KISSING AS A RELIGION

In 19th century Rome it was said that the monks
kissed the backs of their hands as a sign of repentance.
Oh, how I repented as a Catholic girl, even as I kissed you—

kissing and repenting, kissing and repenting—as I pulled your top lip
with my teeth, biting ever so gently. How absurd to think
kissing gets any better than the first time you leaned over me,

breath thick with Jack and Coke, that rogue teenage elixir,
and whatever warp speed hormone instigates back seat sex
and what is now considered nothing but a little teasing

in the area of petting.
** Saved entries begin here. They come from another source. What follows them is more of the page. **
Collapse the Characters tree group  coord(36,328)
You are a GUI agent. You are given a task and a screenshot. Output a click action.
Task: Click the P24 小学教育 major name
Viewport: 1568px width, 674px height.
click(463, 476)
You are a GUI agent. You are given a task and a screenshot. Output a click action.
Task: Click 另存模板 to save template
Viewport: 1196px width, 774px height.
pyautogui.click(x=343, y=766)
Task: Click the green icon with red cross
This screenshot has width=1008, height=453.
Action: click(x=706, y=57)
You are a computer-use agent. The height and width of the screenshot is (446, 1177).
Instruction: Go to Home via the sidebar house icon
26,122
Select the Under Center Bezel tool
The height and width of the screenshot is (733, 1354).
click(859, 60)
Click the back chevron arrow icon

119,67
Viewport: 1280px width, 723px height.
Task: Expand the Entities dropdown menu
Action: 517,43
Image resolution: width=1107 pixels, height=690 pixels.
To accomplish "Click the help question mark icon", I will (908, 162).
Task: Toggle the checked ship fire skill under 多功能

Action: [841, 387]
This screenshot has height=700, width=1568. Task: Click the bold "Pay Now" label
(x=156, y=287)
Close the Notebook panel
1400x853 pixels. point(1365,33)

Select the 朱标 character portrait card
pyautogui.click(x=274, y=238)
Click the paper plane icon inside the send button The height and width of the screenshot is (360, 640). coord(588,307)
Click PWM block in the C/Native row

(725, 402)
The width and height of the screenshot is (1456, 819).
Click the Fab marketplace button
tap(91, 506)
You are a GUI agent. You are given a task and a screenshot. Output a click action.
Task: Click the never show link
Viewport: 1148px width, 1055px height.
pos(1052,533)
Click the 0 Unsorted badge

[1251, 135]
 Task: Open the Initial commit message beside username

Sounds like a zoo, kissing does, back then
travelling north on the county road just after dusk, after the cattle
lumbered off on their arthritic hocks, kicking up dust that smelled

like manure and left us alone in your idling car in the middle of the pasture.
I’ve fought the urge for years to write a poem about your lips, for which
I can only think in terms of “exquisite” and other adjectives strictly forbidden

in poetry classes—your perfectly aligned teeth, your soft boyish whispers.
Sometimes I think I was never actually there in the afterlife of your words,
those jerry-rigged one-liners bolstering my heart, stopping, not stopping

in my ear as you pulled back my hair. Now I think there was nothing to repent for,
nothing to confess. If ever there was a sin for which penance was required
it would be for never kissing like this not once since.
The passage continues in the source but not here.